> [Task requirements] For the string "център", report how many lines in the records below contain it, and nothing more.

=====

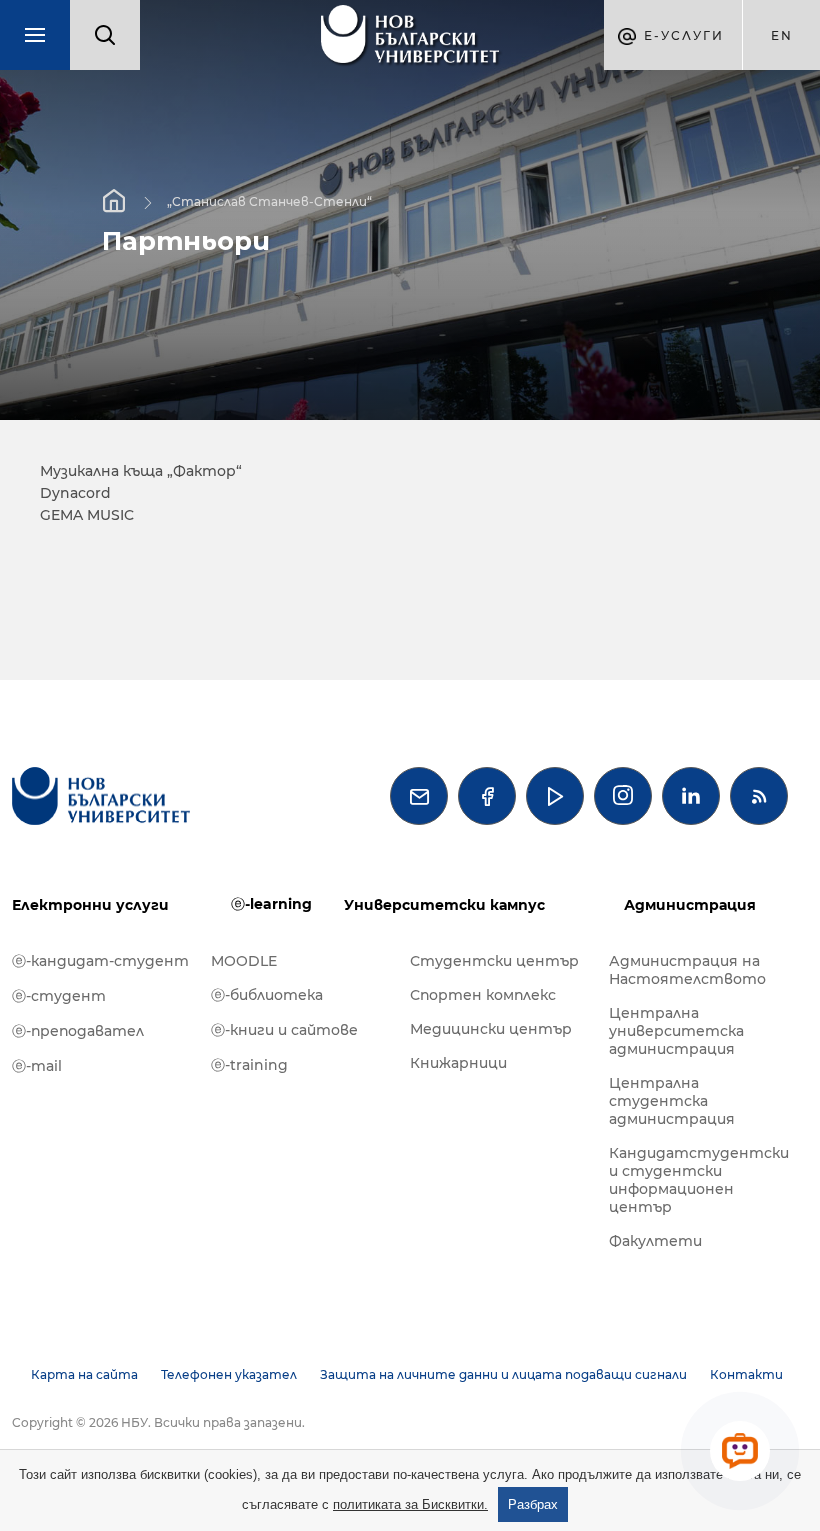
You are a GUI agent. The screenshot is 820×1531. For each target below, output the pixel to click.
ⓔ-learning (271, 904)
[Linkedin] (691, 796)
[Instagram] (623, 796)
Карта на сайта (84, 1374)
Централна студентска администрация (672, 1101)
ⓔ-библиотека (267, 995)
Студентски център (494, 961)
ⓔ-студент (59, 996)
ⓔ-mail (37, 1066)
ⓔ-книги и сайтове (284, 1030)
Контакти (746, 1374)
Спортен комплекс (483, 995)
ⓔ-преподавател (78, 1031)
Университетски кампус (444, 905)
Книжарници (458, 1063)
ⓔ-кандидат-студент (100, 961)
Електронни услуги (90, 905)
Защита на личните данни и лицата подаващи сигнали (503, 1374)
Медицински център (491, 1029)
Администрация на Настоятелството (687, 970)
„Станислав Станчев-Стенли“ (269, 201)
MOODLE (244, 961)
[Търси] (105, 35)
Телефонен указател (229, 1374)
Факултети (655, 1241)
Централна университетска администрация (676, 1031)
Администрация (690, 905)
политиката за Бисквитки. (410, 1504)
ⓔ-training (249, 1065)
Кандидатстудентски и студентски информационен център (698, 1180)
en (782, 35)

=====

> [Solution to this exercise] 3